Мне совсем не стыдно признать, что я вопила так, что мой собственный визг оставался позади меня еще долго, витая в изгибах пневмосистемы. Наверное, он и сейчас там живет, как маленькое недружелюбное привидение.
Когда капсула остановилась, мне даже страшно было разжать руки — а вдруг я задушила шефа?
Но шеф оказался в порядке: этот котяра нас всех переживет.
Он легко соскочил с моей груди на пол приемной станции и начал сердито вылизываться.
— Анна, надеюсь, в следующий раз вы обойдетесь без такой экзальтации, — сказал он укоризненно.
— Ничего не обещаю, — ответила я.
Когда я вылезла из капсулы, мне пришлось переколоть шляпную булавку и оправить пальто. Затем я подобрала с пола упавшую кошелку и предложила шефу запрыгивать.
— Нет надобности, — сказал он. — Снимите пальто и положите в нее. Мы уже в Аметистовом конце.
В Аметистовом конце! Надо же, как быстро.
Внутренне дрожа от избытка чувств и с трудом шевеля негнущимся пальцами, я свернула пальто и засунула его в сумку. Боюсь, при этом я обошлась с неплохим сукном не самым бережным образом. После встряски пневмотранспортом все это казалось сущими пустяками.

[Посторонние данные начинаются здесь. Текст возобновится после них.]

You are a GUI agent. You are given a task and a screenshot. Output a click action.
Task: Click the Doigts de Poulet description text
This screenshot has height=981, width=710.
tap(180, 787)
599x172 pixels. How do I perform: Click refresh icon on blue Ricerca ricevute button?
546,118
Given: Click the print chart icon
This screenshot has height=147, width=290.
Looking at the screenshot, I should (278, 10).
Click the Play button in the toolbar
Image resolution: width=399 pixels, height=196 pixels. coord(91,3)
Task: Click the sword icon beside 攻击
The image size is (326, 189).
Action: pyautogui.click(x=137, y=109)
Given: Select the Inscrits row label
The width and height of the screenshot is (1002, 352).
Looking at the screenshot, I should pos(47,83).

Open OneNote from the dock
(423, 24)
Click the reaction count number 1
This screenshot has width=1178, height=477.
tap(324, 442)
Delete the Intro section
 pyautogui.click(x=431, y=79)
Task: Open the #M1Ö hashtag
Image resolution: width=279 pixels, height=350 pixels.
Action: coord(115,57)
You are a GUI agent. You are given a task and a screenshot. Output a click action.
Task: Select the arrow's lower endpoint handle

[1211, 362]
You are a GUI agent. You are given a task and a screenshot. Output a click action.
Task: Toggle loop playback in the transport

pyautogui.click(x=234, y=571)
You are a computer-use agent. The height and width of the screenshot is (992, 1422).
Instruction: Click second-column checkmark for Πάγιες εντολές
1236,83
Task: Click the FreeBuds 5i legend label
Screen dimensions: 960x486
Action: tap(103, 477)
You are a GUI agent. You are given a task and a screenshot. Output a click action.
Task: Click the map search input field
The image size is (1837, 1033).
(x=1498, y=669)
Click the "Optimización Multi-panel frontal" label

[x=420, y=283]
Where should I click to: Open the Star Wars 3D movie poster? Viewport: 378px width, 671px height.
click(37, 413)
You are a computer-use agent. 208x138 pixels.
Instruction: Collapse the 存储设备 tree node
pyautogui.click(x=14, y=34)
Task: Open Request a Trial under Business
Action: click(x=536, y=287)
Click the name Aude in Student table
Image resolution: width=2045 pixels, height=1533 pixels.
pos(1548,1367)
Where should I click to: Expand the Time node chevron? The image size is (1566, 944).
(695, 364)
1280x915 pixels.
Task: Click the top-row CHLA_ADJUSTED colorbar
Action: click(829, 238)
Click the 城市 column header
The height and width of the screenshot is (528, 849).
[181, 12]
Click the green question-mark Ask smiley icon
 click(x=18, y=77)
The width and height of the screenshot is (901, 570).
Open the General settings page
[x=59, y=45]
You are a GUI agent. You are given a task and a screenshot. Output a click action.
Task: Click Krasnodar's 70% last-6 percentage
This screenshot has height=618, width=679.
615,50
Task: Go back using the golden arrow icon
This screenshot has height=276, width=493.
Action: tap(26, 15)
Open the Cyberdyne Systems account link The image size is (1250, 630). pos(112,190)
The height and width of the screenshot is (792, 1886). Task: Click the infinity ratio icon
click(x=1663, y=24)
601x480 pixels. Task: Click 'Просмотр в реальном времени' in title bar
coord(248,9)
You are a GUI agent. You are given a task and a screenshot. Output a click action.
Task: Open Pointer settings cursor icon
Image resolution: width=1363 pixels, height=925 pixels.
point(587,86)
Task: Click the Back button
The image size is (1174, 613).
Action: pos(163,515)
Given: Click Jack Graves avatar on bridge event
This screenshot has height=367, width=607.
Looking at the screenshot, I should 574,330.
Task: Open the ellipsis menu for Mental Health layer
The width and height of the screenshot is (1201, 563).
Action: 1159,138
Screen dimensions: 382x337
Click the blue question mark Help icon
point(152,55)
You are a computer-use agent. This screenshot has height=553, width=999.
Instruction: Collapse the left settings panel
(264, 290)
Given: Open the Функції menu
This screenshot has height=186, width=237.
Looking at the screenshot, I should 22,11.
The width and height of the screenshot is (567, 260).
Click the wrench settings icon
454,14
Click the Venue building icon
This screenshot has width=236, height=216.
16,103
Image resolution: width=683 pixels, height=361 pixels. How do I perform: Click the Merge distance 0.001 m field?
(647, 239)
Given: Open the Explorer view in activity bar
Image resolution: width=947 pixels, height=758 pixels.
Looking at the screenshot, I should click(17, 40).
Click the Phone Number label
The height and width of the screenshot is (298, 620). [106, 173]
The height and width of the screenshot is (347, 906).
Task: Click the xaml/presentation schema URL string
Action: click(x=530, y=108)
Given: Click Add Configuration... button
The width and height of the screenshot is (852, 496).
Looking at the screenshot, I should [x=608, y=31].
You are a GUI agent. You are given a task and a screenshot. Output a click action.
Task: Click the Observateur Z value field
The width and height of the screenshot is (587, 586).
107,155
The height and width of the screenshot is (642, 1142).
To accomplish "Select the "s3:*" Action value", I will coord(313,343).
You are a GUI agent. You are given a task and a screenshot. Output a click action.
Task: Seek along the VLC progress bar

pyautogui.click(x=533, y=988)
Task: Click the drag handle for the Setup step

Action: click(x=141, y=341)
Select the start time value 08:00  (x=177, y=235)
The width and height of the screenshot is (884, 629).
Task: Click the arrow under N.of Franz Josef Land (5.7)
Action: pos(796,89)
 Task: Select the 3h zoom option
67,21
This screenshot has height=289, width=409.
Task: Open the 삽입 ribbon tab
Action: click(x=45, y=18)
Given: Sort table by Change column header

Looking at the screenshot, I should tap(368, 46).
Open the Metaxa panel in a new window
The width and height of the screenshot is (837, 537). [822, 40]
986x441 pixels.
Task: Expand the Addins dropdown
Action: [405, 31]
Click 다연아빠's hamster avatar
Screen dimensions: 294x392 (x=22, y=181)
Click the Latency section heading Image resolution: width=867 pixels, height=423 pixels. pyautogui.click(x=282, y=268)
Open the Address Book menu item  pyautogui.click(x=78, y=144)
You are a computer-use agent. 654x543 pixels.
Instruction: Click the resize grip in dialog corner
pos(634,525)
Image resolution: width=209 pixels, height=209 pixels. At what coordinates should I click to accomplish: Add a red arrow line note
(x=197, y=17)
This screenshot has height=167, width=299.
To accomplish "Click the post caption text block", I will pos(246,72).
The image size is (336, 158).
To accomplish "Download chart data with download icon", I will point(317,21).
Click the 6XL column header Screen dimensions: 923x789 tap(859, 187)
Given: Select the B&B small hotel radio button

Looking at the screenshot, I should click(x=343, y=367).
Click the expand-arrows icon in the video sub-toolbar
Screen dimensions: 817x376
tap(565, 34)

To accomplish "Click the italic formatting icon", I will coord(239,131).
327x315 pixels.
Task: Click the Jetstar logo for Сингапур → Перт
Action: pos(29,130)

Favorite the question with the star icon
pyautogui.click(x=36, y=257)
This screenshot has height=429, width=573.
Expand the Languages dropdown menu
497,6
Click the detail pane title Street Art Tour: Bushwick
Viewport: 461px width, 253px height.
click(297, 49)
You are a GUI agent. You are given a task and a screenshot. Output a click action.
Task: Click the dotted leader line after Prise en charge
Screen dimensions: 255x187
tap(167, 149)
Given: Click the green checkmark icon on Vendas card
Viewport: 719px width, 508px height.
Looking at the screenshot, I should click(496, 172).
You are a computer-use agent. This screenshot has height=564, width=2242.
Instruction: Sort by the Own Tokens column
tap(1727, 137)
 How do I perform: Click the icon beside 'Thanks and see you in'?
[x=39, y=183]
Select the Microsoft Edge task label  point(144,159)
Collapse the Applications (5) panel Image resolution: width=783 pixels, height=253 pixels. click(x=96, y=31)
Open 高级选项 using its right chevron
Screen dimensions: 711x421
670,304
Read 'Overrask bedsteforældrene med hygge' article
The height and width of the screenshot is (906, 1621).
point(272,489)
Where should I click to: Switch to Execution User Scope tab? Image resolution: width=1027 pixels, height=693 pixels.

Вслед за шефом я прошла еще одним узким каменным коридором и оказалась в другой лавке, на сей раз продающей детские цепочки, поводки и комбинезоны для собак. Все здесь пропитывал застоявшийся запах вареной гречки с печенкой, от которого мне стало немного дурно. Хозяйка лавки, черная поджарая сука шласбургского дога, молчаливо, но довольно любезно раскланялась с шефом.
Не то чтобы стереотипы не правы: кошки и собаки действительно недолюбливают друг друга. То же можно сказать и о кошках и птицах. И тем не менее, ни разу еще я не видела, чтобы это помешало деловым операциям.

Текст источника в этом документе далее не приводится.